Setanta wrote:I'm not necessarily making that assumption, i'm pointing out the thesis fails to take the possibility into account when it makes an assumption about technological civilizations spreading through space. It also assumes planet-wide unitary culture. I'm objecting to a set of implicit assumptions about what technological civilizations will or won't do, or will or will not be able to do.
I will have to review the logical steps in the original argument again. That's the real question in my mind, were the first set of logical assumptions posed by Fermi accurate or probable. I'll have to go back and check.
You mentioned something else a few posts back with I also though was relevant (but I can't remember being addressed in the original paradox), and that was the difference between being able to cross a galaxy (approx 100k light years), and being able to actually stop and visit actual planets along the way. The analogy would be flying from poing A to B (which might be relatively quick), versus having to stop at 10 places between A and B.

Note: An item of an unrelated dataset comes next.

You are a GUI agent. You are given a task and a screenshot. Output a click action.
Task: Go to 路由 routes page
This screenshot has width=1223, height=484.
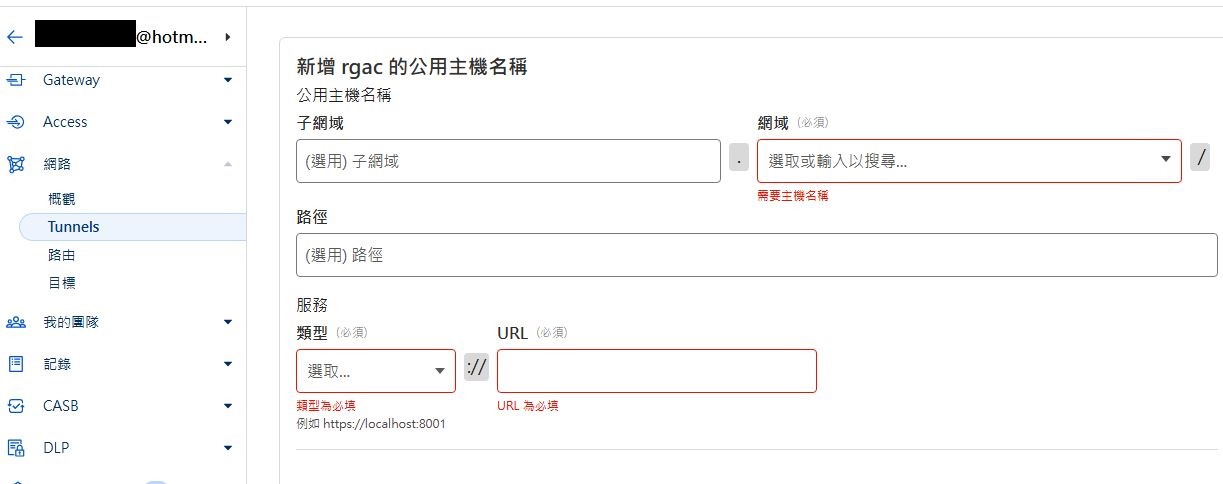click(62, 255)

The other thing we have to factor in here is the likelihood of technological intelligence ultimately constructing self replicating machines. Another event which I feel is almost inevitible as technology advances.
Machines are much more likely to be space colonizers, even in our near future. And self replicators with access to raw materials like asteroid belts could spread with little to no impact to the culture or economy of whatever spawned them.
Yet we don't see any signs of automated alien silicon replicators either. Maybe they are not so inevitible?